§ **DOCUMENT**
Depending on the heating method used and/or the specific composition of the Mg-based alloy, it may be sufficient if only the heating source is turned off or only the heating is stopped in order to achieve a sufficiently rapid cooling, in particular by heat conduction of the component to produce a supersaturated solid solution phase. Thus, if the surface layer is heated using an electric arc, for example, thermal energy can be supplied in a fast and space-limited manner, wherein the heat conduction of the component or the component material is sufficient for cooling the heating zone of the surface layer when the electric arc is switched off or the heating is stopped, so that a supersaturated solid solution phase is usually formed.

It is advantageous if the surface is cooled in a strengthened manner in order to ensure a reliable arrangement of the surface layer with supersaturated solid solution phases. Here, the intensive cooling means that cooling is performed with an additional measure to increase the cooling rate of the surface layer, in particular compared to cooling of the surface layer itself after heating is stopped.

High corrosion resistance can be obtained if the cooling of the surface layer is carried out with a gas flow, in particular an air flow, or with a liquid bath, in particular a water bath. It is therefore possible to ensure significant homogeneity of the supersaturated solid solution phase. In particular with liquid baths, mainly water baths, into which the component or the surface layer is usually at least partially immersed for cooling, high cooling rates can be achieved and thus advantageously high homogeneity of the supersaturated solid solution phase can be obtained. When the cooling of the surface layer is performed with a gas flow or a water bath, a simple and labor-saving procedure is obtained.

§ **REQUIRED TASK**
Could you update the alloy cooling text from "High corrosion resistance" to "procedure is obtained." so that "argon flow" replaces "air flow", and write out that stretch? Work from the text above and nothing else.

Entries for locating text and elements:

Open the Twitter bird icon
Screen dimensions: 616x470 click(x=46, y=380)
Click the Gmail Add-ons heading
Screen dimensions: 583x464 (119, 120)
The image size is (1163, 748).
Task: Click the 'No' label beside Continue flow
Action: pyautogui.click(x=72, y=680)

§ **RESULT OF THE TASK**
High corrosion resistance can be obtained if the cooling of the surface layer is carried out with a gas flow, in particular an argon flow, or with a liquid bath, in particular a water bath. It is therefore possible to ensure significant homogeneity of the supersaturated solid solution phase. In particular with liquid baths, mainly water baths, into which the component or the surface layer is usually at least partially immersed for cooling, high cooling rates can be achieved and thus advantageously high homogeneity of the supersaturated solid solution phase can be obtained. When the cooling of the surface layer is performed with a gas flow or a water bath, a simple and labor-saving procedure is obtained.